The Cowboys will celebrate Christmas in style thanks a 40-34 win over the NFC-best Philadelphia Eagles. Here’s what got accomplished in Dallas’ 11th win of the season:


Left something nice under the tree

On another day, in a different week, you’d have license to gripe about how the Cowboys won this game. Dallas had to work hard to defeat Gardner Minshew, the backup quarterback standing in for MVP candidate Jalen Hurts, and needed four turnovers to do it. The secondary once again got lit up, and Dak Prescott and Mike McCarthy did their damnedest to breathe life into Philadelphia’s final drive with a trio of ill-advised decisions. This game left a trail of red flags to revisit if—when?—Dallas crashes out early yet again in the playoffs.

But I’m here to advise against dwelling on these red flags on Christmas Eve, six days after this football team indefensibly dropped a game in Jacksonville. Because the Cowboys spent three hours trading elbows with their nemesis and didn’t buckle when the pressure was on. Dak Prescott played outstanding football—minus one throw, which we’ll get to—as Dallas’ offense continues to snatch the baton from its flagging defense as the team’s catalyst:

DaRon Bland just might be a star, CeeDee Lamb absolutely is one, and one play is all it took for T.Y. Hilton to go down in Cowboys lore (we’ll get to that, too). The defense buckled without breaking, and it found ways to win without sacking the quarterback once. Brett Maher, a glaring Pro Bowl snub, kept making kicks when called upon.

Enjoy those things, and set the rest aside for a few days.

The Dallas Cowboys beat the Philadelphia Eagles. And on this day, of all days, that is enough.

Continued Dak’s interception blues

Dan Morse wrote about Dak Prescott’s recent penchant to throw interceptions after the Jacksonville debacle, because how couldn’t he? The TL;DR—although, really, you should read it—is things haven’t been quite as ugly as you’d think, in no small part due to those picks not costing Dallas much on the scoreboard.

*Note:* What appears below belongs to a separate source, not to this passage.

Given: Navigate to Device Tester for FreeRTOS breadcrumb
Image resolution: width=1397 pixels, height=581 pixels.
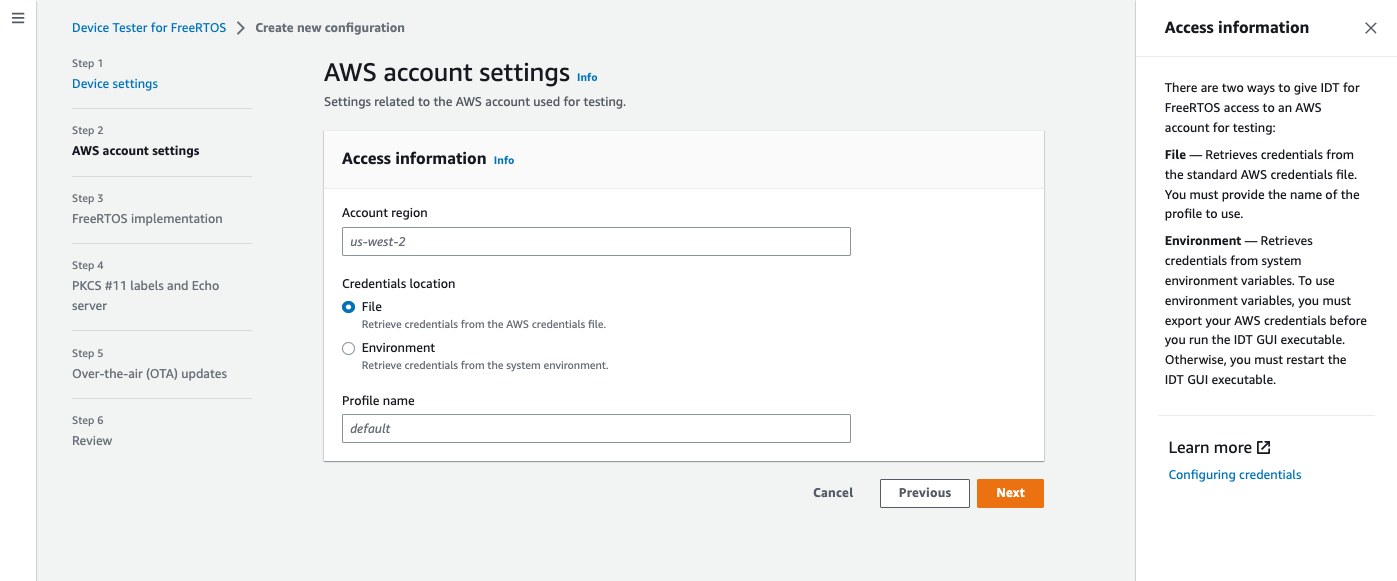Looking at the screenshot, I should pyautogui.click(x=149, y=27).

Well, this one certainly did:

This was Prescott’s second pick-six in his last four throws dating back to last week, which is the kind of stat that says little (the Jacksonville game-sealer was on Noah Brown, not Prescott) and plenty (right now, Dak is liable to turn it over at any moment of the game). The takeaway is they’re pendulum swingers no matter when they go down.

File this away; don’t harp on it right now. Other players had bigger moments, but no one did more to win Dallas this game than Prescott. Yet we aren’t far removed from seeing how one of these mistakes can lose a game, too.

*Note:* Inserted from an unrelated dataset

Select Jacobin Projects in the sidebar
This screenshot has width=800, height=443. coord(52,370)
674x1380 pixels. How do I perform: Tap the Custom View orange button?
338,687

Participated in the most football play that has ever footballed ✔

Before delving into what, exactly, I’m referring to, I need you to fire this up to get into the appropriate headspace:

Got it rolling? Great. Now watch this:

This is the sort of football your great uncle reminisces about at Christmas dinner. It’s what the worst high school football coaches in America, the ones who insist CTE is a myth and scream at their players to rub some dirt on ligament tears, fetishize.

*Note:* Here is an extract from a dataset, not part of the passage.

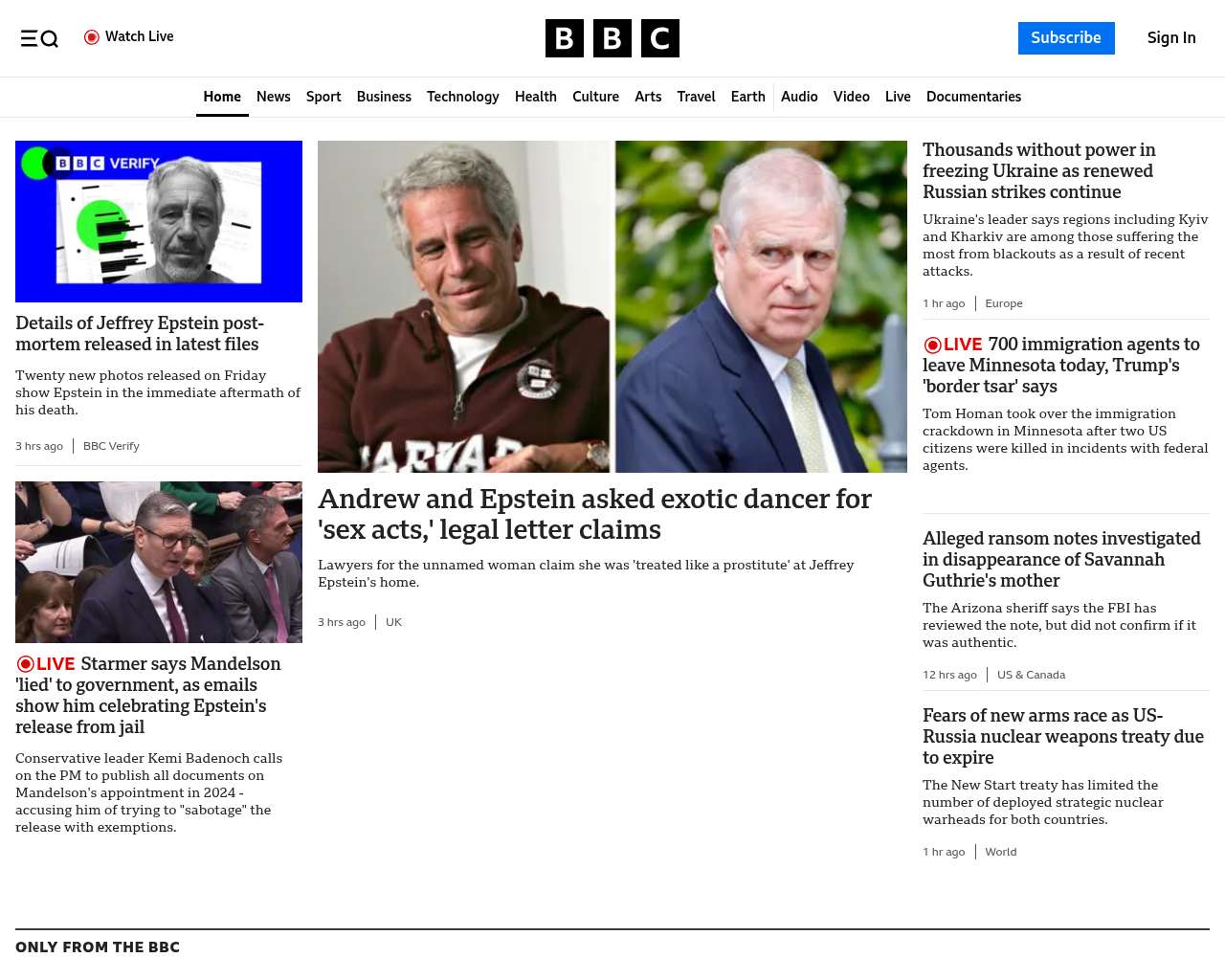Open the Starmer parliament photo thumbnail

click(159, 562)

Fourth down on the goal line.

Grown men colliding like rams.

Frigid temperatures. (If they’d ever open the roof at the Death Star.)

Yeah, buddy! Run that NFL Films music back!

Showcased that most unfortunate bit of AT&T Stadium architecture

Shot:

Chaser:

But, hey, it’s not like the coaching staff had every reason to be aware of this longstanding issue on their home field when they asked Michael Gallup to highpoint a crucial third-down pass with the sun in his eyes. Or that this longstanding issue could be resolved with a teensy bit of stadium renovation—or, you know, curtains.

At least Jerry isn’t worried.

Kearsed the Eagles

We probably do not speak often enough about how Dallas, after a decade of futility at safety, now has three quality players to depend on at the position. That’s not to say it goes unacknowledged, and it certainly gets attention on this website; Jake Kemp wrote about Donovan Wilson in October while I focused on Malik Hooker after the Indianapolis game earlier this month. It’s just a marvel that a longstanding liability has grown into such a strength that we can go most of the season without spotlighting this group’s lynchpin.

Because Jayron Kearse is every bit of that. Emotionally, he is a culture setter: the voice who publicly took this defense to task for being more bark than bite in recent weeks. Physically, he’s a rare bird, a 6-foot-4 jumbo DB more than big enough to bring the thump in the run game yet agile enough not to be phased out of today’s pass-saturated NFL. And that length is how he made the first of two turnover recoveries leading to Dallas scores:

Kearse followed that up with a fumble recovery, the third consecutive takeaway that he played a role in over Dallas’ last two games. (Bland ended that streak with his fourth-quarter interception of Minshew.)

As FOX Sports’ David Helman, one of the sharpest minds in the Cowboysphere, put it, few players have elevated themselves from the roster fringes to an essential cog quite like Kearse. His presence doesn’t reduce the need to pay Wilson this offseason. Nor does it make Hooker, the rangiest of the group, any less important. But Kearse has done a little bit of everything for this group over the past two seasons. And Saturday he was a lot of what did Philadelphia in.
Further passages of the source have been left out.